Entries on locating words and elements
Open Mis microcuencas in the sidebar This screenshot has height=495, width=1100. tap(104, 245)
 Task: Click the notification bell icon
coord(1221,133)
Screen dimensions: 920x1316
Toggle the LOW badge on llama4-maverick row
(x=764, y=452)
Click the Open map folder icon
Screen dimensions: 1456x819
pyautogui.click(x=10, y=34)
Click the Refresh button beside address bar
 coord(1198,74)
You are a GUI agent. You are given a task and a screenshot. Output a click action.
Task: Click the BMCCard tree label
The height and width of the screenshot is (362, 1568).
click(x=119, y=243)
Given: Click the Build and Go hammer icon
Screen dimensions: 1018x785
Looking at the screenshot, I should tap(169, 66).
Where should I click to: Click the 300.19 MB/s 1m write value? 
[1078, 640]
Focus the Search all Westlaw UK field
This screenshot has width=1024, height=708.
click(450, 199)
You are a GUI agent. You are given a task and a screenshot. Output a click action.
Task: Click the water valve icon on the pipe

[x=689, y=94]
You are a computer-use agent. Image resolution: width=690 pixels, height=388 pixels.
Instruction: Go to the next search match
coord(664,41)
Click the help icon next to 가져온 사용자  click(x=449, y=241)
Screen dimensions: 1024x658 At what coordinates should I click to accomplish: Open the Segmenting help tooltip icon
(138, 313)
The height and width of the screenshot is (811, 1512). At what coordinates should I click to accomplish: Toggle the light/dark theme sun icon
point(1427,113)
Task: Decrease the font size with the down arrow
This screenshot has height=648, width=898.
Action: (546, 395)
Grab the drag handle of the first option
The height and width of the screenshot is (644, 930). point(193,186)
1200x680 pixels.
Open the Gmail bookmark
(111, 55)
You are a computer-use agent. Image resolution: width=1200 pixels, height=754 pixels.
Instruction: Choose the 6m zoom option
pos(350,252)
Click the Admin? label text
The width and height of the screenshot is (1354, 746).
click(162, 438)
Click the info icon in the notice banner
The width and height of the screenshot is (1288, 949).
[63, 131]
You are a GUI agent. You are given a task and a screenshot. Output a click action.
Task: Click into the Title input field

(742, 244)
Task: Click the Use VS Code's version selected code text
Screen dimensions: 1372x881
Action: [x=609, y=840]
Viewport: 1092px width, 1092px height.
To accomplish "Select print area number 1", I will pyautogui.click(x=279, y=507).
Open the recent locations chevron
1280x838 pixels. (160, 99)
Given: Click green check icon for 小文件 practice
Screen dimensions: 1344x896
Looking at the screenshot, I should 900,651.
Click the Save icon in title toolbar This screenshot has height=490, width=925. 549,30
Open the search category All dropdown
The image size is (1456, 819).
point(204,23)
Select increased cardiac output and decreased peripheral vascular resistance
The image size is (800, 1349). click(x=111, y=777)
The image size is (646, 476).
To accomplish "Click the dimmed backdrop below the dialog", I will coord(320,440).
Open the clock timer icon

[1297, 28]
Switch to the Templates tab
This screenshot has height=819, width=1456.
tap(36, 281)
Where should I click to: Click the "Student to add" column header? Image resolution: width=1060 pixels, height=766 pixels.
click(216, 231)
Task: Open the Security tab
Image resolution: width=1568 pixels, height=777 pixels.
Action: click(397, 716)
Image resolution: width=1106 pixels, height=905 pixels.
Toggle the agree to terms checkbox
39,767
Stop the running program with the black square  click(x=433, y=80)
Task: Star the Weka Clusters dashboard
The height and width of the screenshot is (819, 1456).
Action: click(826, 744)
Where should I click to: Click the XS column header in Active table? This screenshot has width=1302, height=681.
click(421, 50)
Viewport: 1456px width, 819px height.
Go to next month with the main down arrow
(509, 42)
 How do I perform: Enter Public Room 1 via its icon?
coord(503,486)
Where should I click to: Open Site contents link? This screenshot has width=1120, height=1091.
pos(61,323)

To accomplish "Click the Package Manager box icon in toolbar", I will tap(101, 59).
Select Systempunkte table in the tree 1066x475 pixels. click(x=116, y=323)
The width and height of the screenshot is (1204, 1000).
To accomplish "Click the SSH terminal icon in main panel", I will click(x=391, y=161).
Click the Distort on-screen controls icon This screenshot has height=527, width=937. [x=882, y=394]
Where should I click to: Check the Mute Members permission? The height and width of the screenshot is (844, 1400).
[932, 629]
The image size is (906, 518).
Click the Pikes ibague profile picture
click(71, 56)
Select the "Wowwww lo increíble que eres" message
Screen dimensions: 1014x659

=== STATED PROBLEM ===
Rewrite the listing from the line with "Where should I click to: Click the XS" up to and including the line with "coord(503,486)", requests included. Scale every click coordinate in the answers by 2.4, rounding to whole numbers with halves rounded up.

=== ANSWER TO THIS TASK ===
Where should I click to: Click the XS column header in Active table? This screenshot has width=1302, height=681.
click(1010, 120)
Viewport: 1456px width, 819px height.
Go to next month with the main down arrow
(1222, 101)
 How do I perform: Enter Public Room 1 via its icon?
coord(1207,1166)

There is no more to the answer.